The first break-in happened on my main hosting space right at the end of last year. A visitor informed me and I cleaned up the major portion of the damage over the next couple of days. The first action that I took was to change and strengthen the password to the account space. There were a few nooks and crannies that I missed and about six months later someone ran across one of those and reported it to the hosting company.

The hosting company locked the space and informed me. I called support and they provided me a scan of my space with a list of infected files, over 200, that I had missed when I was going through my original clean-up. Many of the files I just deleted because they were unnecessary. The remainder I cleaned up. I reported back to the hosting company and the space was promptly unlocked. In all my sites were unavailable for about two hours.

On the First of September my ISP informed me that the hosting space provided with my account had been compromised. I was not even aware that the space was still active. I seem to recall a communication from them a few months ago that unless I took specified action my space there would be terminated. I took no action and did not really care about the space.

When I checked the space all of the html files had been tampered with. I deleted all of the files and changed the password for the space. The dates on the affected files were the 29th of August. The ISP stated that they had received complaints about the space, and that is even more amazing than the break-in. I do not recall having any pointers to that space anywhere on the web. Considering the construction of what was there it is almost embarrassing that anyone had seen it at all.

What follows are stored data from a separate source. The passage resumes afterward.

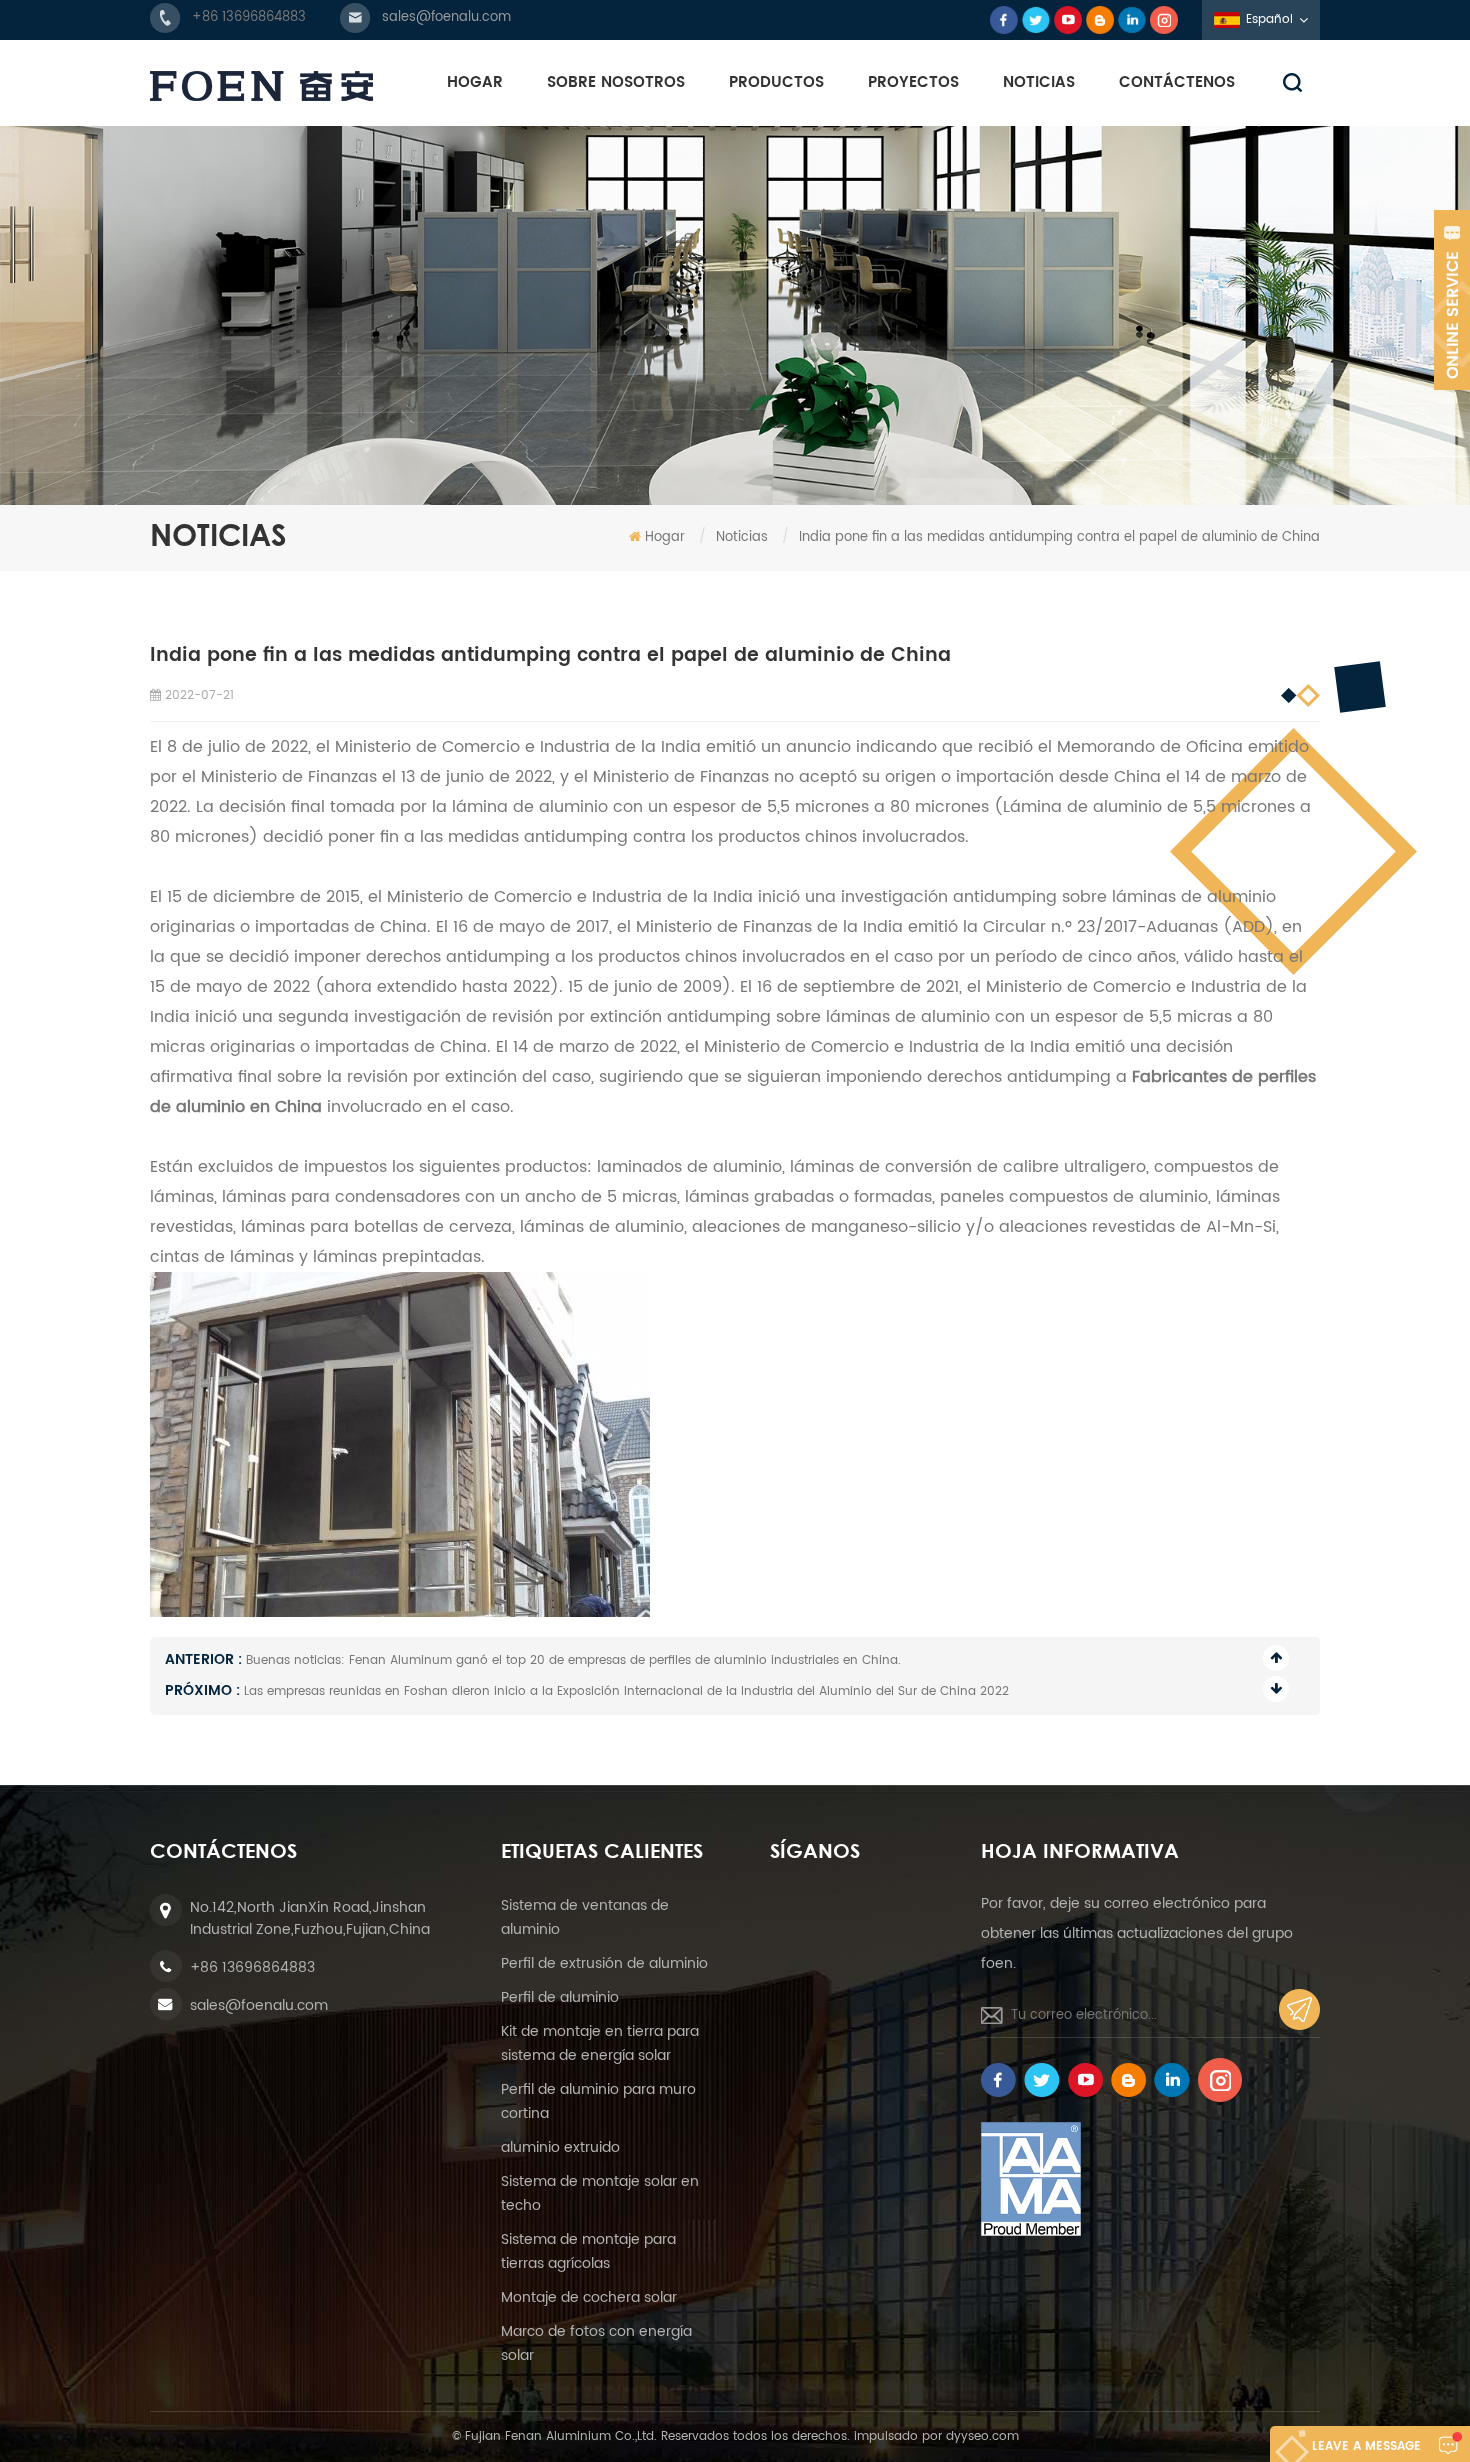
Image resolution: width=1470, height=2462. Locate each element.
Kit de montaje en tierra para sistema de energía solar (600, 2043)
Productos (776, 82)
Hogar (475, 82)
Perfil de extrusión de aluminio (604, 1963)
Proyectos (913, 82)
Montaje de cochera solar (589, 2297)
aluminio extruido (560, 2147)
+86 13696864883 (249, 17)
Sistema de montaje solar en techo (600, 2193)
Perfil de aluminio (560, 1997)
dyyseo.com (982, 2436)
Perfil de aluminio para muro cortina (598, 2101)
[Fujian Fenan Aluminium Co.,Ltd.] (261, 86)
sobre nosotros (616, 82)
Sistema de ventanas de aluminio (585, 1917)
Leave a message (1366, 2446)
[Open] (1452, 300)
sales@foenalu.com (446, 17)
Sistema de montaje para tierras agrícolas (588, 2251)
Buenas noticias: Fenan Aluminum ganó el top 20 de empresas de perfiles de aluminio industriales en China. (573, 1660)
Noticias (1039, 82)
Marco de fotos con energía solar (596, 2343)
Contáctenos (1177, 82)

I will probably put up a link directory on the space pointing to some of my real sites. Any bots that happen by would probably like that! This would provide some off site backlinks to some of my real sites, and that could not hurt. Maybe I will check some of the other free spaces that I had set up and do something similar there if they are still available. This could be the start of something big.

The hackers place infected files on the server when they gain access. Most are probably working for bot herders looking to compromise additional computers to add to their bot networks.

The take away from this is to use strong passwords everywhere. Most password protected spaces are protected for a reason. It is also important to use different passwords on your accounts. That way if a password is compromised on one space you don’t have to worry about what other spaces may be at risk.